Stored data:

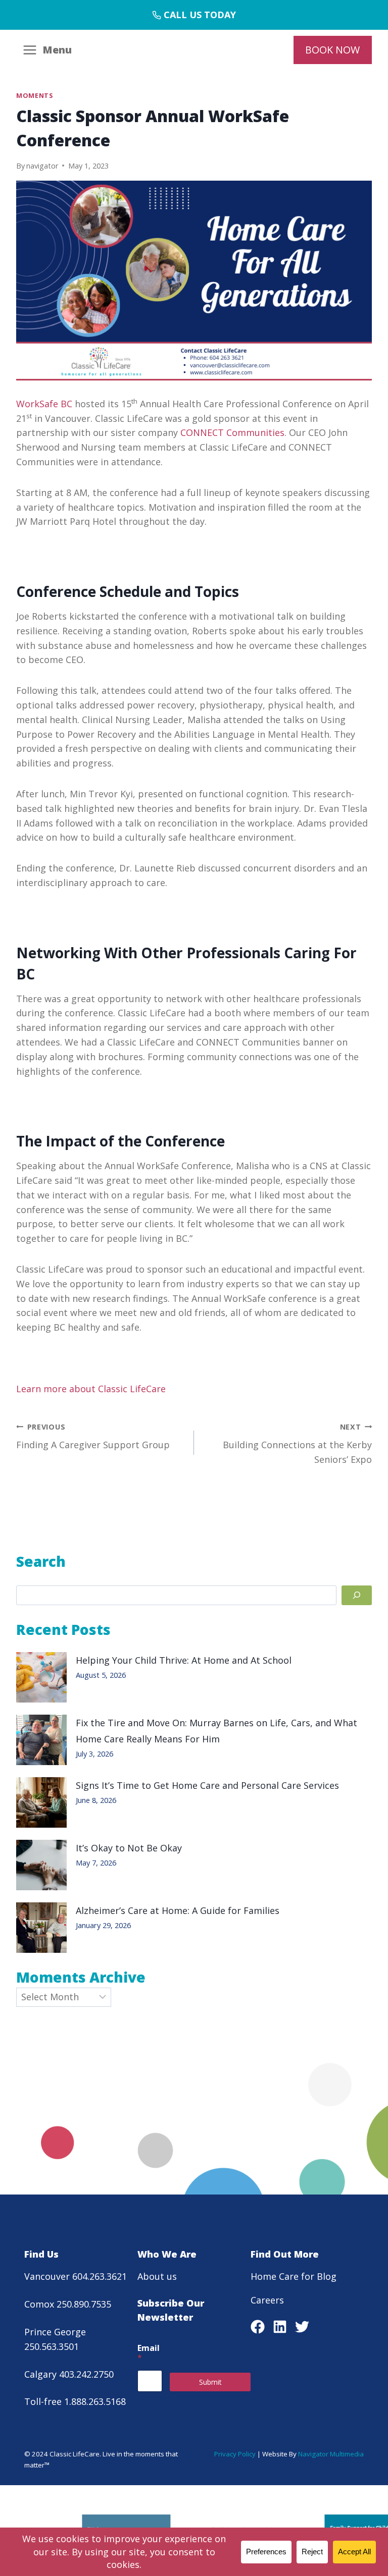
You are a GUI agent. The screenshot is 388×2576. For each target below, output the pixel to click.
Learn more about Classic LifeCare (91, 1389)
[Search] (357, 1595)
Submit (210, 2382)
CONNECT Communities (232, 432)
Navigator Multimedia (331, 2453)
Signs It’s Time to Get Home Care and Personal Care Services (210, 1785)
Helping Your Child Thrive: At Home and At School (184, 1660)
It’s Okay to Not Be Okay (129, 1848)
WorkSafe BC (44, 404)
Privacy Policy (235, 2453)
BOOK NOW (332, 50)
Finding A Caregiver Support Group (93, 1436)
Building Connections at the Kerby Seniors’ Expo (297, 1444)
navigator (42, 166)
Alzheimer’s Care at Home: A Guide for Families (177, 1910)
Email (148, 2353)
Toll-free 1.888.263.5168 (75, 2401)
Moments (34, 95)
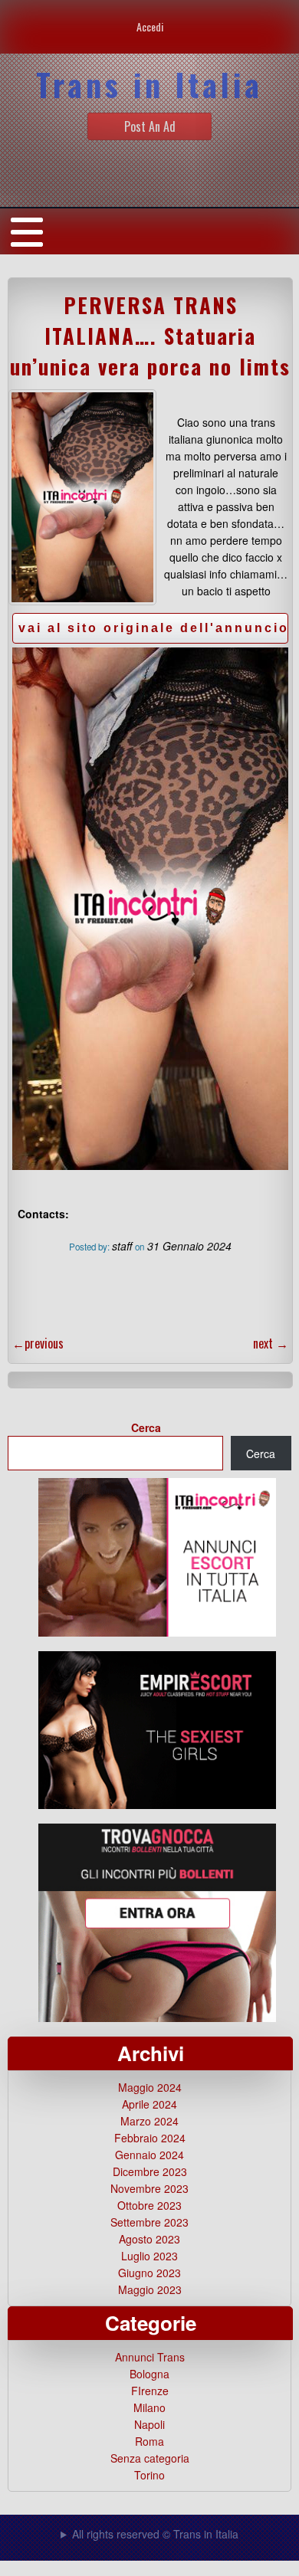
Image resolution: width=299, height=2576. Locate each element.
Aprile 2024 (149, 2104)
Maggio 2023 (150, 2289)
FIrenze (150, 2390)
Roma (149, 2441)
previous (38, 1343)
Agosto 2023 (149, 2239)
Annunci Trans (150, 2357)
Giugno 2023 (149, 2272)
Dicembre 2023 (150, 2171)
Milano (149, 2407)
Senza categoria (149, 2458)
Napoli (149, 2424)
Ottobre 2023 (149, 2205)
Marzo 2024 (149, 2121)
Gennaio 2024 (149, 2154)
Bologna (149, 2373)
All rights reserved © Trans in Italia (155, 2534)
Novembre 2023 (149, 2188)
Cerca (146, 1427)
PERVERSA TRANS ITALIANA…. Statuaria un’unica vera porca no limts (150, 336)
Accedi (149, 26)
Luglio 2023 (149, 2255)
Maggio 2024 (150, 2087)
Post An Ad (150, 126)
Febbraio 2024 (150, 2137)
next (270, 1343)
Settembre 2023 (149, 2222)
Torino (149, 2475)
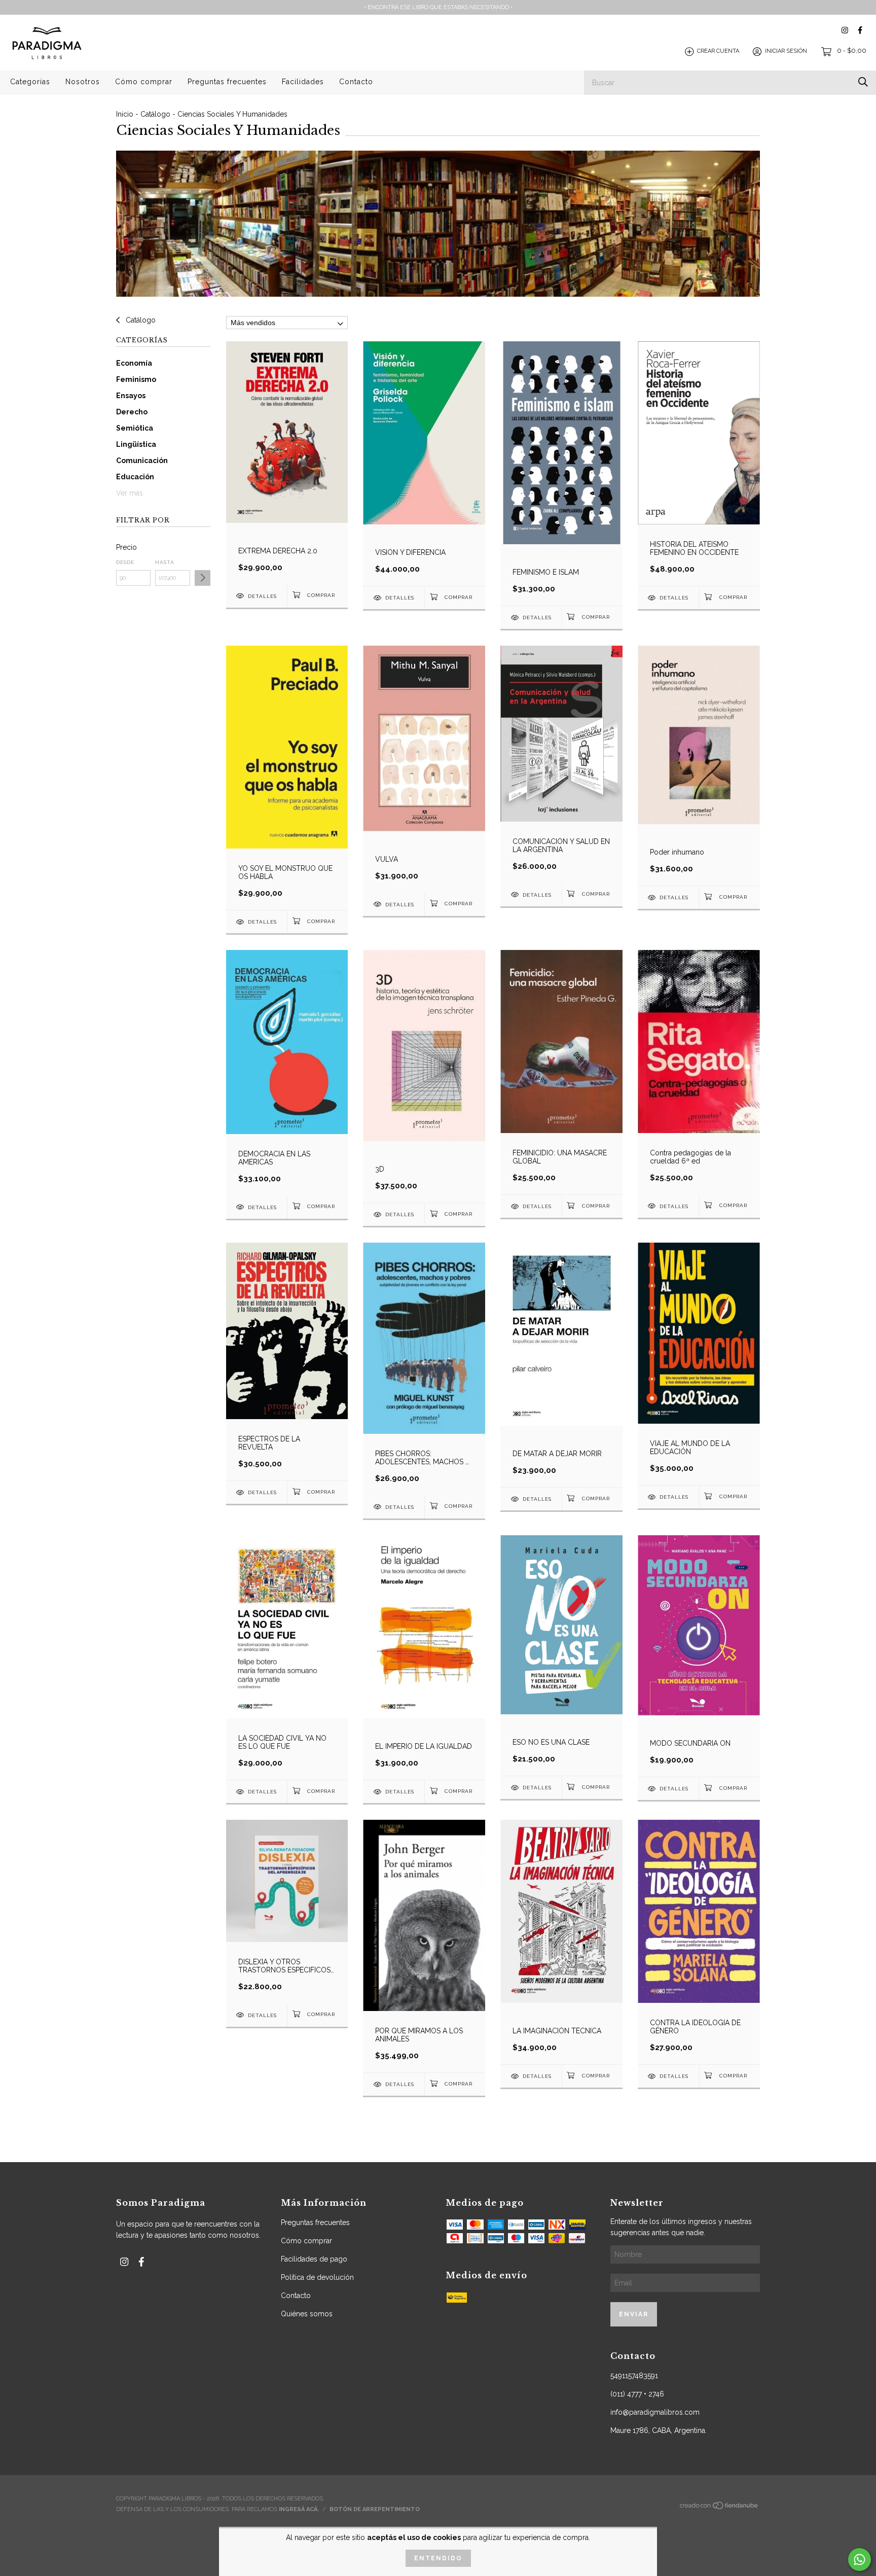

Instructions to follow. Return every record above exactly as written, but drop the pictures.

Written solution.
You are a GUI agent. The screenshot is 388×2576. For each target below, output the pixel to click.
Learn more about Classic LifeCare (91, 1389)
[Search] (357, 1595)
Submit (210, 2382)
CONNECT Communities (232, 432)
Navigator Multimedia (331, 2453)
Signs It’s Time to Get Home Care and Personal Care Services (210, 1785)
Helping Your Child Thrive: At Home and At School (184, 1660)
It’s Okay to Not Be Okay (129, 1848)
WorkSafe BC (44, 404)
Privacy Policy (235, 2453)
BOOK NOW (332, 50)
Finding A Caregiver Support Group (93, 1436)
Building Connections at the Kerby Seniors’ Expo (297, 1444)
navigator (42, 166)
Alzheimer’s Care at Home: A Guide for Families (177, 1910)
Email (148, 2353)
Toll-free 1.888.263.5168 (75, 2401)
Moments (34, 95)
Image resolution: width=299, height=2576. Locate each element.
Aprile 2024 (149, 2104)
Maggio 2023 (150, 2289)
FIrenze (150, 2390)
Roma (149, 2441)
previous (38, 1343)
Agosto 2023 (149, 2239)
Annunci Trans (150, 2357)
Giugno 2023 (149, 2272)
Dicembre 2023 (150, 2171)
Milano (149, 2407)
Senza categoria (149, 2458)
Napoli (149, 2424)
Ottobre 2023 (149, 2205)
Marzo 2024 (149, 2121)
Gennaio 2024 (149, 2154)
Bologna (149, 2373)
All rights reserved © Trans in Italia (155, 2534)
Novembre 2023 (149, 2188)
Cerca (146, 1427)
PERVERSA TRANS ITALIANA…. Statuaria un’unica vera porca no limts (150, 336)
Accedi (149, 26)
Luglio 2023 (149, 2255)
Maggio 2024 (150, 2087)
Post An Ad (150, 126)
Febbraio 2024 (150, 2137)
next (270, 1343)
Settembre 2023 (149, 2222)
Torino (149, 2475)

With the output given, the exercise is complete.